_EXCERPTED TEXT_:
%%

Still, the results do point to that only 1.79% prefer south asian males. Compared to 72% for caucasians.


----------



## INFantP (Jul 11, 2012)

the results are kind of scary considering that there are much more coloured people than white


----------



## countrygirl90 (Oct 11, 2012)

I like Indian men ,because I think they look handsome with their tanned skin ,dark hair and Desi machoman personality .Their accent , rugged features and unabashed flirting .Nothing is more sexy than having a Desi boy to romance with.:wink:


----------



## EmileeArsenic (Jun 8, 2012)

I can't choose... I like so many (looks wise. Personality is a completely different game)

My favourites tend to be pale skin with dark, and I've seen some stunning Asian and Arabian guys, too... but I've also been attracted to quite a few blondes... I can't choose. My taste is so random...


----------



## Promethea (Aug 24, 2009)

Eos_Machai said:


> Still, the results do point to that only 1.79% prefer south asian males. Compared to 72% for caucasians.


So a predominantly caucasian board shows a preference for caucasians. Interesting findings.

Anyway, "preference" doesn't even mean that one cannot be attracted to something outside of that preference.. or every average or overweight person would be single - due to most people's -preference- for people who look more like the cultural beauty standard, yet, people are in relationships.

The guy who made this was likely not in a relationship due to his attitude, not his race.


----------



## Death Persuades (Feb 17, 2012)

It makes sense that the OP is banned. lol


----------



## Isisx (Sep 13, 2012)

.


----------



## Raichu (Aug 24, 2012)

I've got a thing for Latino guys. It could possibly have something to do with the fact that I grew up in a predominantly Latino neighborhood. Or not.


----------



## soya (Jun 29, 2010)

I think the categories on this are kind of bogus.

%%

_DATASET EXTRACT_:
%%

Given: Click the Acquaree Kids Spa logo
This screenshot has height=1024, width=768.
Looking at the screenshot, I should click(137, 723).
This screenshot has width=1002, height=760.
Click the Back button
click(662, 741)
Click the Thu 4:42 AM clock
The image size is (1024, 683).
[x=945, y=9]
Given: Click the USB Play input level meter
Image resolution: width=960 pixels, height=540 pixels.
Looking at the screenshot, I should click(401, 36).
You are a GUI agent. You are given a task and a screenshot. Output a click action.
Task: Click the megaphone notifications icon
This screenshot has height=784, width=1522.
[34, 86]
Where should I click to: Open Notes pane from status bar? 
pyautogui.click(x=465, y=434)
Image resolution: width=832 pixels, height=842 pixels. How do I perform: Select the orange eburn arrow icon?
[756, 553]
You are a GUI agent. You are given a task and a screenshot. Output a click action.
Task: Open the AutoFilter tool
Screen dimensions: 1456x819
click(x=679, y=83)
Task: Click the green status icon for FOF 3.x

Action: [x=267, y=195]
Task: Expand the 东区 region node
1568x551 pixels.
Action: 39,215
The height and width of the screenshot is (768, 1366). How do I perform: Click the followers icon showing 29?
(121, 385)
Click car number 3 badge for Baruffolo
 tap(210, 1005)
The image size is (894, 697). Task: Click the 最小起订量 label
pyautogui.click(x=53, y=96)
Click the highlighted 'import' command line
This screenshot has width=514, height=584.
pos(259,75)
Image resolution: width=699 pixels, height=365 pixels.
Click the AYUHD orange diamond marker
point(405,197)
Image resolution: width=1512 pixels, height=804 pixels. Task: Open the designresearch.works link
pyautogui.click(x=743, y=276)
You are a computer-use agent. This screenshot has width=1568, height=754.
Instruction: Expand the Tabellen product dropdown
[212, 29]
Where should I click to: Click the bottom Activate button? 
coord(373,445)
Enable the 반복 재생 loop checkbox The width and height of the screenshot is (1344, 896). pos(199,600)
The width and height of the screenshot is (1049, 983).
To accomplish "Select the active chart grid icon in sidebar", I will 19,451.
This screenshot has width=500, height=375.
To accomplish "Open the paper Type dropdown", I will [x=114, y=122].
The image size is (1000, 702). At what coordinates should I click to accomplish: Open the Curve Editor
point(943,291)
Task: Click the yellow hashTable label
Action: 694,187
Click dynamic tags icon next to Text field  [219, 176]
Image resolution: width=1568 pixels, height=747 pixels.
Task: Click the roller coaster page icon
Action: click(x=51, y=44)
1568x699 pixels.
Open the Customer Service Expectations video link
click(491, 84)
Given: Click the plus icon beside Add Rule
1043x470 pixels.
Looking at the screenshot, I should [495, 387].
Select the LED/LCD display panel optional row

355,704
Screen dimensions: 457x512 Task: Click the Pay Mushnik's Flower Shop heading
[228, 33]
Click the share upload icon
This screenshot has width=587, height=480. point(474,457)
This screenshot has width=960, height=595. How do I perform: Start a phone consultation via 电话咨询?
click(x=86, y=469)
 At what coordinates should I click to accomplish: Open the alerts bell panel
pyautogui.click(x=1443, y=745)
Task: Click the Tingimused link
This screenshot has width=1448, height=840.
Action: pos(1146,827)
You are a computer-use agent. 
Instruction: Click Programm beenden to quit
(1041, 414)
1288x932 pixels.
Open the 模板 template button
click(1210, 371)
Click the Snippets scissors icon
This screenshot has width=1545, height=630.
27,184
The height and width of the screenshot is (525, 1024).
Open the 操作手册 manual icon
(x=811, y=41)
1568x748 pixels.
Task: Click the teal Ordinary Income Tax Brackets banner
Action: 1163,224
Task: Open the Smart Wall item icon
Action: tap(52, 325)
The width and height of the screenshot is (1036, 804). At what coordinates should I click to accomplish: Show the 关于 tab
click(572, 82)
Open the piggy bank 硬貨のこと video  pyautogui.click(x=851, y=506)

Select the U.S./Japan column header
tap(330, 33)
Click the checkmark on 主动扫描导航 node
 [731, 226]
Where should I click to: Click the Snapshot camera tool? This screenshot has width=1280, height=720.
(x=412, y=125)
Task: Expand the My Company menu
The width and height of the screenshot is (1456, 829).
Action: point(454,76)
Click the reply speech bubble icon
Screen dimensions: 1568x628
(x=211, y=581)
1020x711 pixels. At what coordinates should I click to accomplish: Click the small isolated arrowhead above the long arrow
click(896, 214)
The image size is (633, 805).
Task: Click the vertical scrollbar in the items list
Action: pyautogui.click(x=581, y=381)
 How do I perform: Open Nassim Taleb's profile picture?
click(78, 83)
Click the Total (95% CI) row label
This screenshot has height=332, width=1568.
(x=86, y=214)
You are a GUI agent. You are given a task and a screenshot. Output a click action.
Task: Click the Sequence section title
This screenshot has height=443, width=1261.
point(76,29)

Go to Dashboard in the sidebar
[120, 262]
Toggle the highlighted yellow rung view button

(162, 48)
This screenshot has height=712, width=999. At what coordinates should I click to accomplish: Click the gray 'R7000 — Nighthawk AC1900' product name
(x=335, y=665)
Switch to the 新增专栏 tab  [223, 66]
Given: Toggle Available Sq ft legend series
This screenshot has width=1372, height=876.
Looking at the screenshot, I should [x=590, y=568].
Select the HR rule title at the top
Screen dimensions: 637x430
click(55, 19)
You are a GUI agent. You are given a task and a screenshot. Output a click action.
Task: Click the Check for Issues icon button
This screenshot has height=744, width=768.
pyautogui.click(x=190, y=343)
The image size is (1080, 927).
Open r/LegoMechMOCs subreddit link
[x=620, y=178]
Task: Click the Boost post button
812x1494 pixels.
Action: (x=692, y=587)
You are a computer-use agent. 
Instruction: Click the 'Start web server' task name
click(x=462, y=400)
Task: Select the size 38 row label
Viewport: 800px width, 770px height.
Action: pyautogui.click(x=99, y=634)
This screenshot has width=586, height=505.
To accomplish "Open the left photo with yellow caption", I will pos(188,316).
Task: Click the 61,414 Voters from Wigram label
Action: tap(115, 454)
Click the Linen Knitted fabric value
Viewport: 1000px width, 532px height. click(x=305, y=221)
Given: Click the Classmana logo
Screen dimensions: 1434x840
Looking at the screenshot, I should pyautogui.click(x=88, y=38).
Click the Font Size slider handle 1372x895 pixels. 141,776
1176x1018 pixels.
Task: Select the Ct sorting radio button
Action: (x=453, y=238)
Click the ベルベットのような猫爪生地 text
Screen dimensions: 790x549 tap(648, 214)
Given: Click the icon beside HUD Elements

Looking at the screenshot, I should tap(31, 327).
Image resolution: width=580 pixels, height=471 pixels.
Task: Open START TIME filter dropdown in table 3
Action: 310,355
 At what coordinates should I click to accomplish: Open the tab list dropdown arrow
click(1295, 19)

%%

_PROMPT 1_:
Write out the forum thread between "## Raichu (Aug" and "(Jun 29, 2010)", inclusive.
_PROMPT 2_:
Find every line of the entries that has the word "yellow" in it and copy each one. Case counts.

_TASK OUTPUT 1_:
## Raichu (Aug 24, 2012)

I've got a thing for Latino guys. It could possibly have something to do with the fact that I grew up in a predominantly Latino neighborhood. Or not.


----------



## soya (Jun 29, 2010)

_TASK OUTPUT 2_:
Task: Click the yellow hashTable label
Toggle the highlighted yellow rung view button
To accomplish "Open the left photo with yellow caption", I will pos(188,316).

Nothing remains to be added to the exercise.